▶ **Task inputs**

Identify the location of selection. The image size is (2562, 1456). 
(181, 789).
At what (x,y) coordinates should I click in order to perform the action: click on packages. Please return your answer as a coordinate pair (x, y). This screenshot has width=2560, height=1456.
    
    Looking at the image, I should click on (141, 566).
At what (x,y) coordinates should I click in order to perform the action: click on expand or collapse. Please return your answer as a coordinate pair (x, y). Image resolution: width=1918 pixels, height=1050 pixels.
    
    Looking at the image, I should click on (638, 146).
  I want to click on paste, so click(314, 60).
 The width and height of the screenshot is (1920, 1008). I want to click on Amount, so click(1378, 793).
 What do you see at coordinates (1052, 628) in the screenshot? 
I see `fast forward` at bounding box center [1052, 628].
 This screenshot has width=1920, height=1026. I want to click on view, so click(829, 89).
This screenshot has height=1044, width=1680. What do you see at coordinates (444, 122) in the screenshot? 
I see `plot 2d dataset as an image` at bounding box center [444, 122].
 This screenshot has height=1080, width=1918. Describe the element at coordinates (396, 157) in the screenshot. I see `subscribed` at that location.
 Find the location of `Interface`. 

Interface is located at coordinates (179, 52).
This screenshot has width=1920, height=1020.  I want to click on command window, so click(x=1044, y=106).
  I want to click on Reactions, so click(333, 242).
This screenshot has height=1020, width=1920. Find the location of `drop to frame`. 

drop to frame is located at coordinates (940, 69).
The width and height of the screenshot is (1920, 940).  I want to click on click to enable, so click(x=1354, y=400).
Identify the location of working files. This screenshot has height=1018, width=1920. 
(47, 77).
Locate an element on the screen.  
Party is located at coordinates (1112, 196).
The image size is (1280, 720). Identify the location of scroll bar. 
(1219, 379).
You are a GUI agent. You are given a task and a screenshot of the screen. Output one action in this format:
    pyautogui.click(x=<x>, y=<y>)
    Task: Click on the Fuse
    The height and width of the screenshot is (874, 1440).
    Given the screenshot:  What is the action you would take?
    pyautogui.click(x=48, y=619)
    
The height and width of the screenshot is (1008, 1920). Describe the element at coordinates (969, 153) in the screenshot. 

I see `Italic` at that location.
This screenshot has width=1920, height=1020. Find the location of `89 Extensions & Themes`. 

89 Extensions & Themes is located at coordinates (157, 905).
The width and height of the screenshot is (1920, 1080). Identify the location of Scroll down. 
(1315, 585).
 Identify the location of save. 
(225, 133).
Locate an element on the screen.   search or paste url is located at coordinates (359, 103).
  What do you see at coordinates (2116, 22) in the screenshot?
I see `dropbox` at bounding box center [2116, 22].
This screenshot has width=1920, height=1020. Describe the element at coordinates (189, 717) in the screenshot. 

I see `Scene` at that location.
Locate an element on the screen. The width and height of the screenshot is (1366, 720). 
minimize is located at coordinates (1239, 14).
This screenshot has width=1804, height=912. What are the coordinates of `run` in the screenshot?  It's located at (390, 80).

▶ **Set problem**
Revise the items from the first line through the line that contains "The width and height of the screenshot is (1920, 1008).", swapping "coordinate pair" for "point" and leaving every other part as it is. Give back only those lines.

▶ **Output for this task**
Identify the location of selection. The image size is (2562, 1456). 
(181, 789).
At what (x,y) coordinates should I click in order to perform the action: click on packages. Please return your answer as a point (x, y). This screenshot has width=2560, height=1456.
    
    Looking at the image, I should click on (141, 566).
At what (x,y) coordinates should I click in order to perform the action: click on expand or collapse. Please return your answer as a point (x, y). Image resolution: width=1918 pixels, height=1050 pixels.
    
    Looking at the image, I should click on (638, 146).
  I want to click on paste, so click(314, 60).
 The width and height of the screenshot is (1920, 1008). I want to click on Amount, so click(1378, 793).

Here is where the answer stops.